One BlingRing to rule them all, One BlingRing to find them,
One BlingRing to bring them and in the darkness bind them
In the Board Room of Gates where the shadows lie.”
–Redacted by Krazy TA from various recitations at eduinvestor coven meetings of “The Lord of the Blingring,” book DCLXVI of the Blingringelungenlied.
For more on classic Rheeformish songs and spells, see “Prosody of Financial Statements and Other Rheeformish Poetry” in “Rheeformish Literature: from Grim to Grimoire,” Appendix 10 of the Rheeformish Lexicon.
Bob Shepherd: did it strike you too that KrazyMathLady was a little tentative on the temperature scale?
Speaking just for myself, I was reminded of an old Johnny Cash song that is popular among the charterite/privatization crowd:
“I fell into a burning ring of fire,
I went down, down, down as my $tudent $ucce$$ went higher,
And it burns, burns, burns,
The ring of fire, the ring of fire.”
¿? Yeah, sure, I changed it slightly. NGA and CCSSO have the copyright on the new version. And your point is?

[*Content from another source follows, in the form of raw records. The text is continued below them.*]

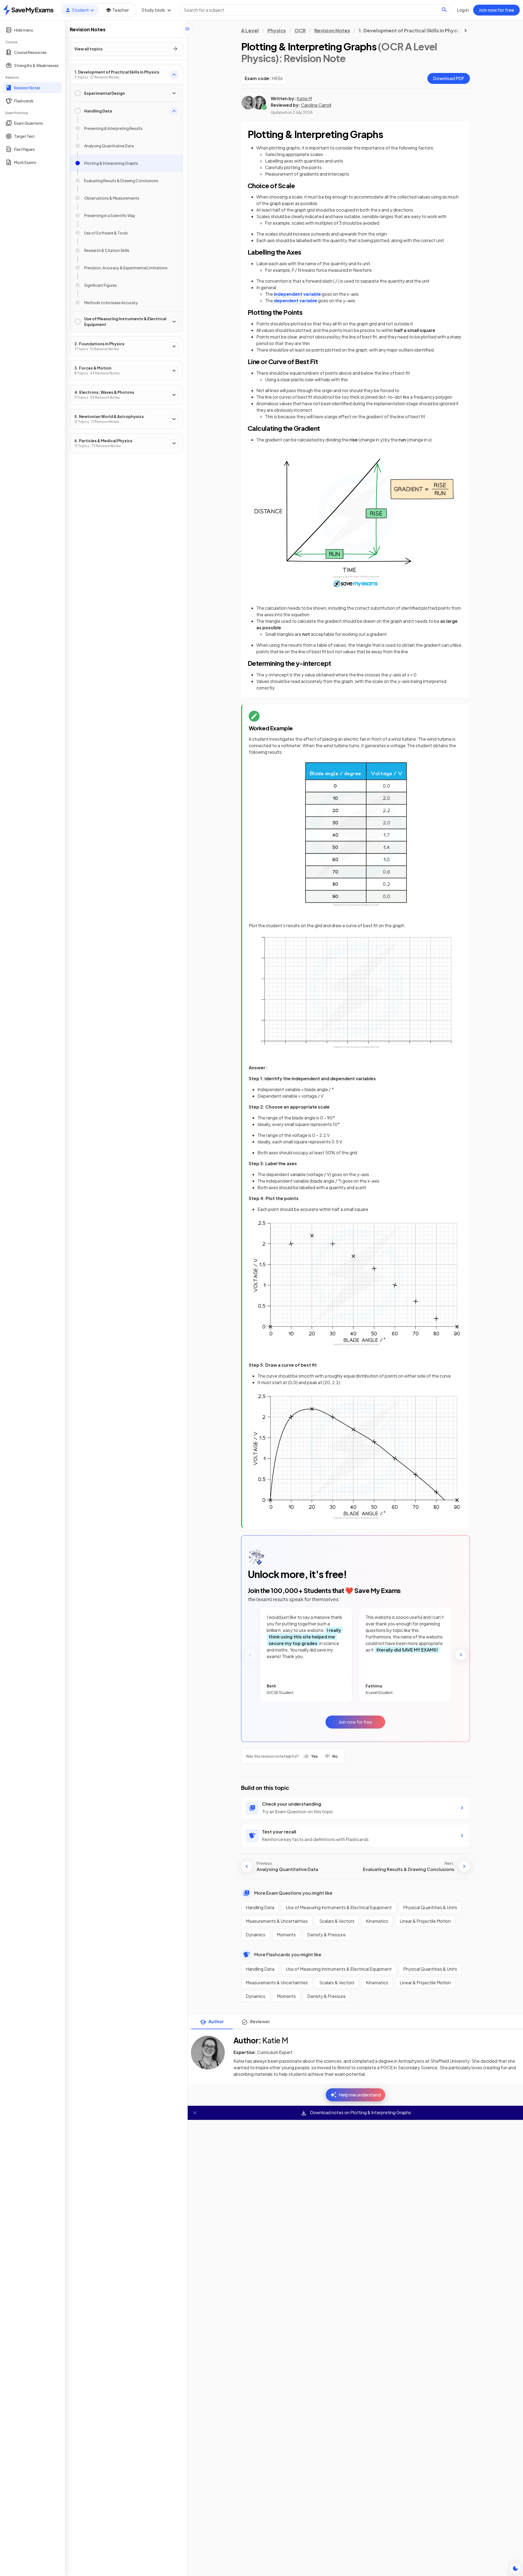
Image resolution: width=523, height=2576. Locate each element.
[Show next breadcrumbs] (465, 30)
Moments (286, 1934)
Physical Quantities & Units (430, 1907)
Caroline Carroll (316, 105)
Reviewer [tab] (260, 2021)
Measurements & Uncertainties (277, 1921)
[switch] (515, 2568)
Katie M (304, 98)
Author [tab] (216, 2021)
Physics (276, 30)
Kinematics (377, 1921)
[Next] (460, 1654)
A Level (250, 30)
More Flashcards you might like (287, 1954)
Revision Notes (332, 30)
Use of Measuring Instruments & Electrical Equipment (339, 1907)
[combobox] (314, 10)
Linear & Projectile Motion (425, 1921)
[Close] (195, 2113)
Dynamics (255, 1934)
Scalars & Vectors (336, 1921)
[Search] (444, 9)
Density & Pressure (326, 1934)
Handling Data (260, 1907)
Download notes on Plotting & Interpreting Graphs (360, 2113)
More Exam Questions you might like (293, 1893)
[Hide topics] (187, 28)
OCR (300, 30)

Can’t hear youuuuu… It’s hard to make out what you’re saying while I’m doing my closet reading…
😎
I thought that warm was just right. It suggests the completely comfy cozy nature of this relationship. There they are, all snuggled up together in that great big government bed bought with taxpayer dollars.

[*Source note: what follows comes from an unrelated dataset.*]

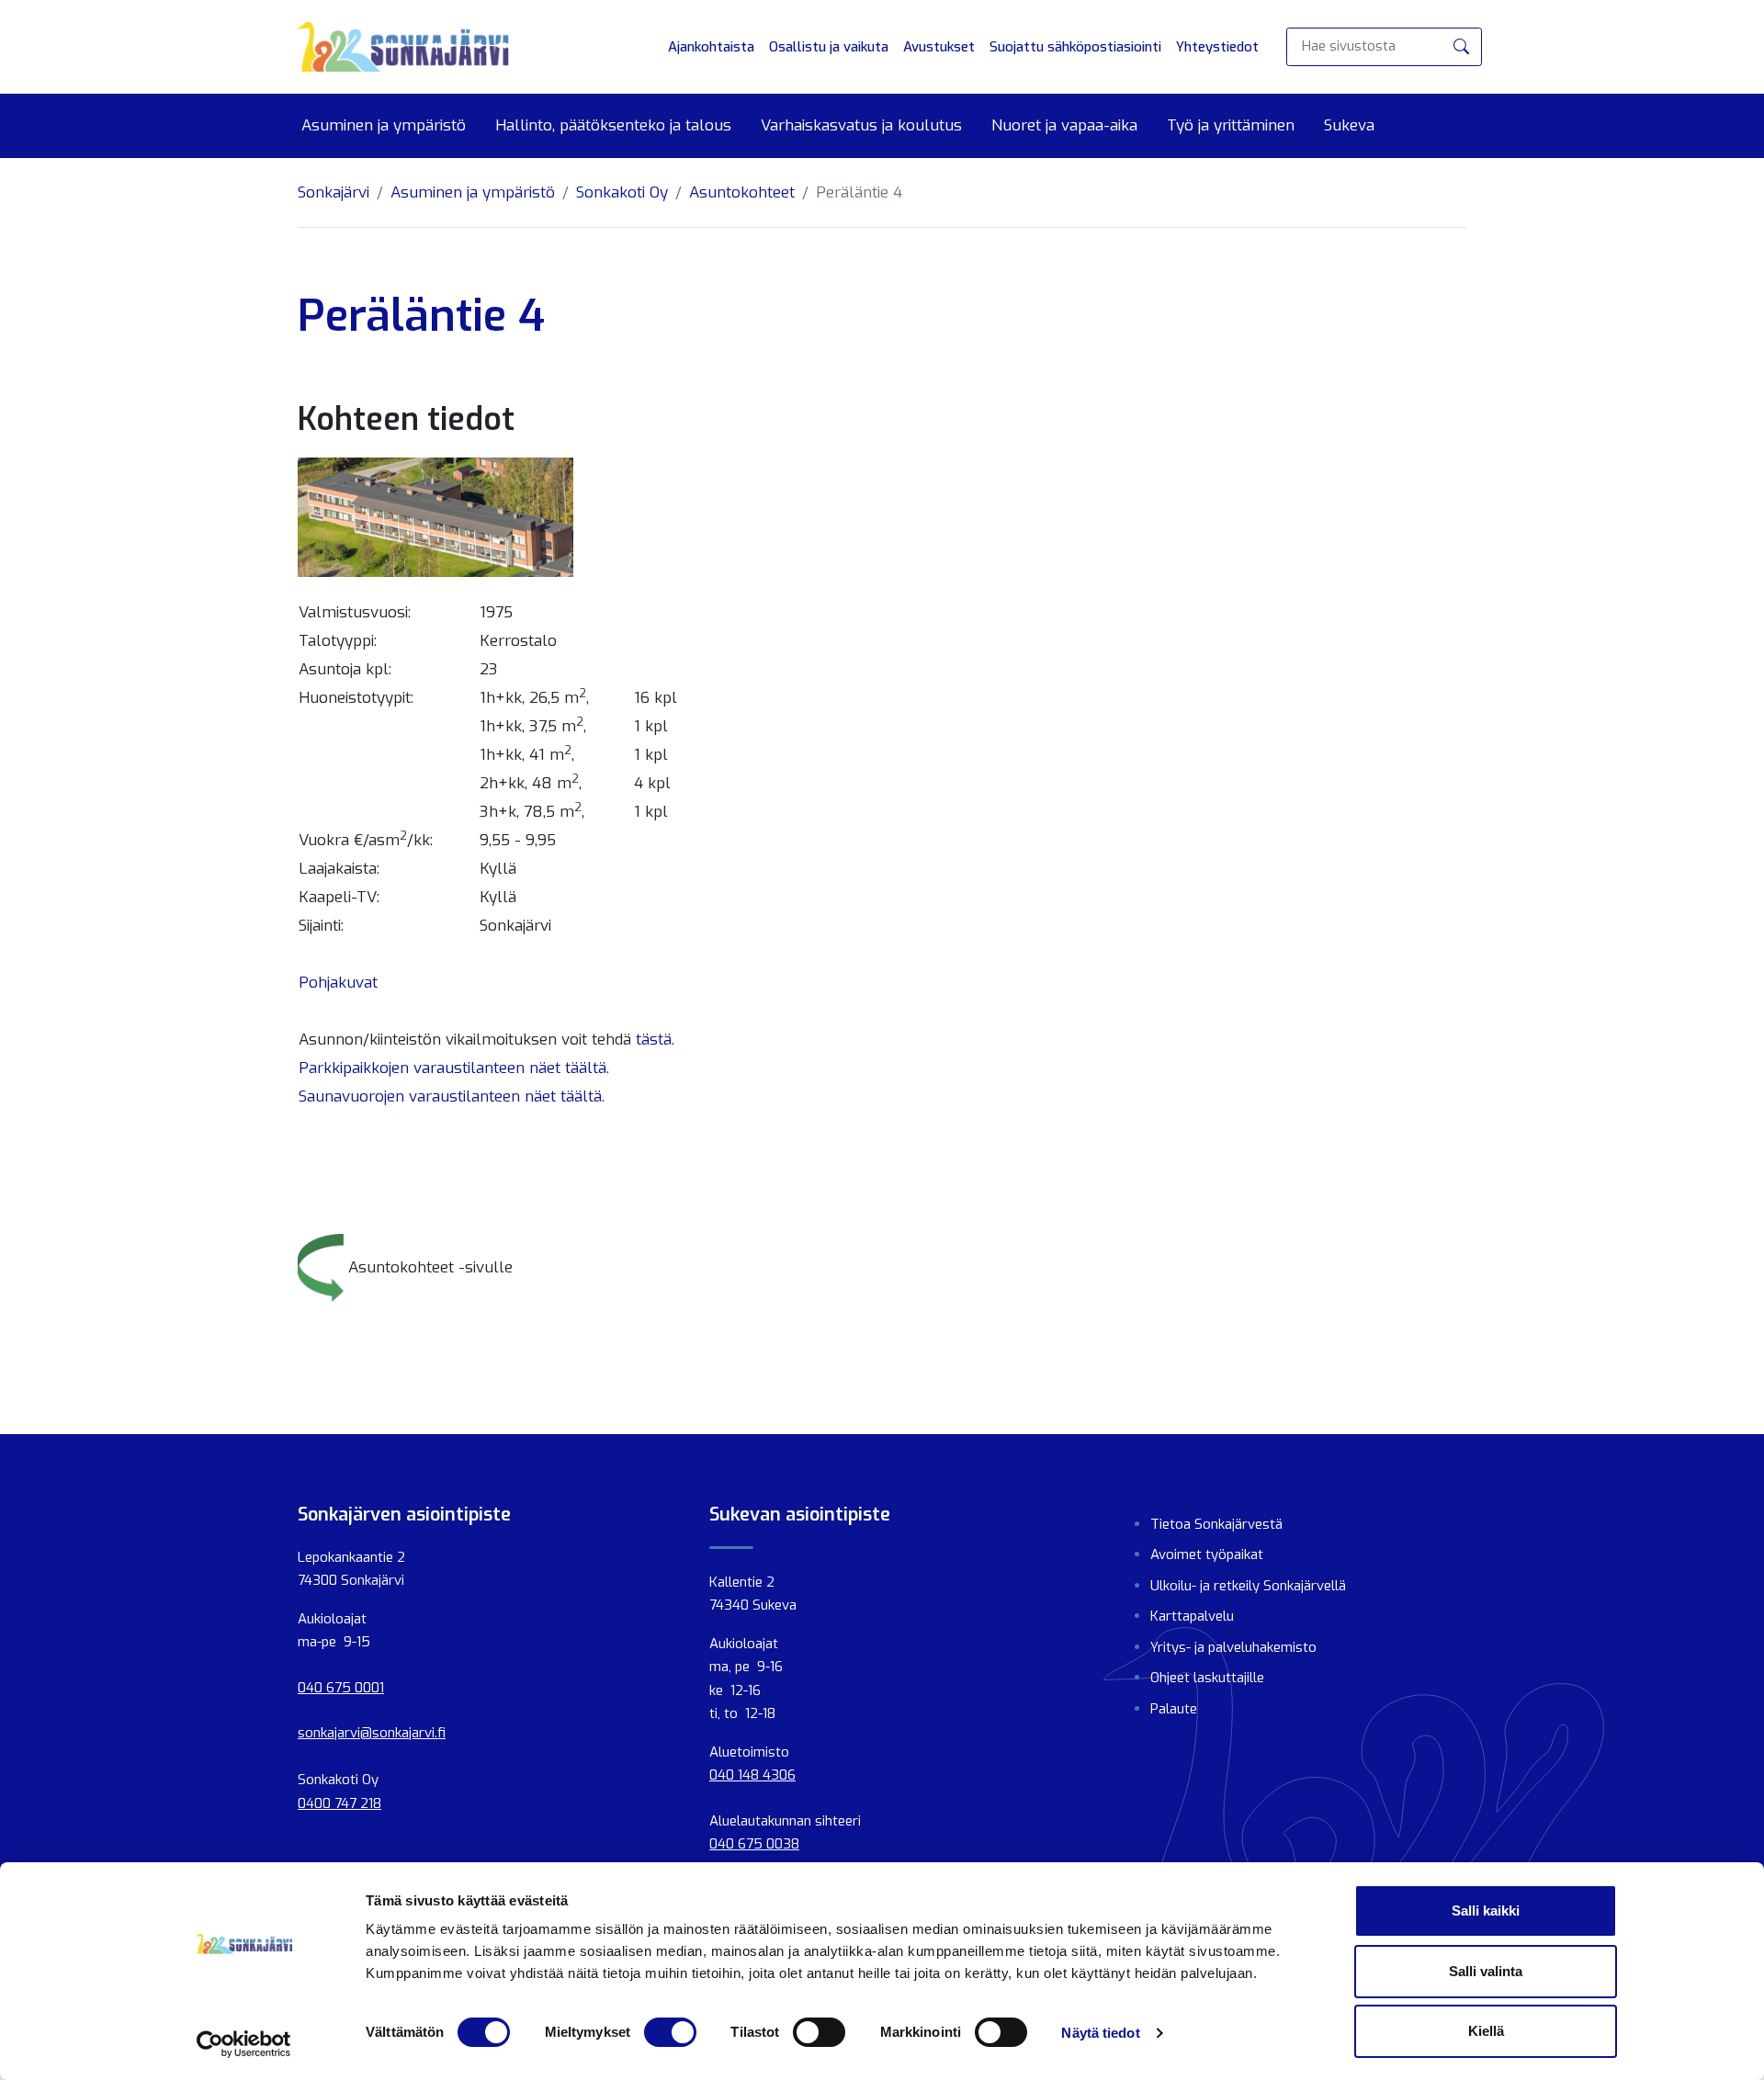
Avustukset (939, 47)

A reminder…at LAUSD, Supt. Deasy worked for Gates before being assigned to his job in LA by billionaire Eli Broad and former mayor Villaraigosa….yes, they mandated that the BoE hire him with no other candidates considered, and no search committee. He was also the face of the Apple iPad in their early commercials.
Deasy immediately chose as his Asst. Supt., Jaime Aquino, who was his classmate at the Broad Academy where they learned to be CEOs and run districts with a business model based on rapidly shutting down public schools and imbedding charters in their stead. Aquino came to LAUSD after working for Pearson.
What other state can compete with these kinds of sterling resumes?